Occupying a corner spot of a quiet street in Copenhagen’s Nansensgade area, Ibsens hotel is easy to spot, thanks to the Lynchian neon red “HOTEL” sign.
We arrived in the city late at night, and, like tired moths, gravitated towards this welcoming beacon when taking the five-minute walk from Norreport Metro Station.
It’s just one of the cool features of this 118-room three-star hotel (part of the Arthur Hotels Group, which also features next door’s Hotel Kong Arthur and nearby Arthur Apartments).
There’s a calm Scandi feel inside the CO2-neutral space, with young staff who will sort your key card and breakfast vouchers so you’re free to either escape to your room or decompress in the low-lit and homely downstairs lounge, with a wood-burning stove, bar and library. Very hygge.
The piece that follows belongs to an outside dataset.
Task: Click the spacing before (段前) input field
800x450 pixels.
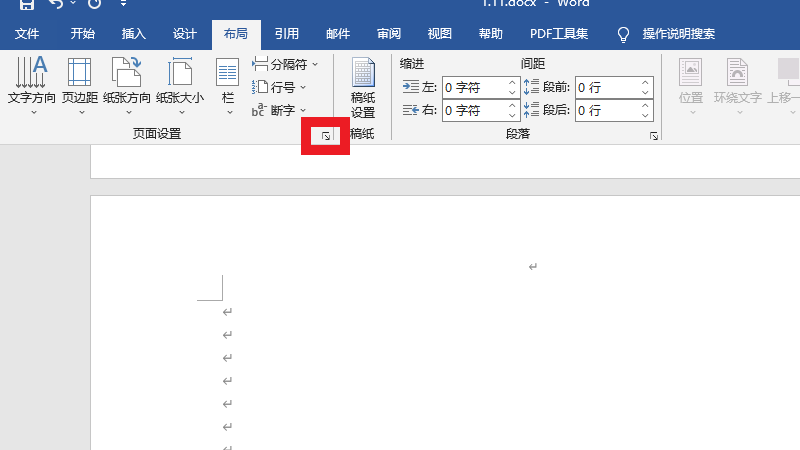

Here you’ll also find groovy furniture that’s been sourced from local designers, as well as walls covered in the uniformly sized paintings and drawings that count as ArtMoney (guests registered with this organisation can pay up to 50 per cent of their bill using ArtMoney, with the value of each approximately postcard-sized piece at DKK 200, about £25, see www.artmoney.org).
Budget or boutique?
Ibsens has a quirky design aesthetic that’s about as far from a Travelodge as you can get. Expect perks that you wouldn’t find in a budget hotel, like use of their Ni’Mat Spa (next door to Ibsens, in hotel Kong Arthur), with a fitness room, a treatment menu and the Water Temple that incorporates a hot tub, sauna and more (admission DKK 195, about £24).
Wining and dining
The hotel has two affordable (for Copenhagen) ground floor restaurants. For dinner, there’s Spanish eatery Pintxos, where you can feast on tapas and paella, or Italian restaurant La Rocca is open for lunch and dinner. One minute away, there’s their own sushi joint, Sticks ’n’ Sushi.
The buffet breakfast at Ibsens is healthy, Nordic and light, with skyr and fruit compote, granola, boiled eggs and lovely rye bread.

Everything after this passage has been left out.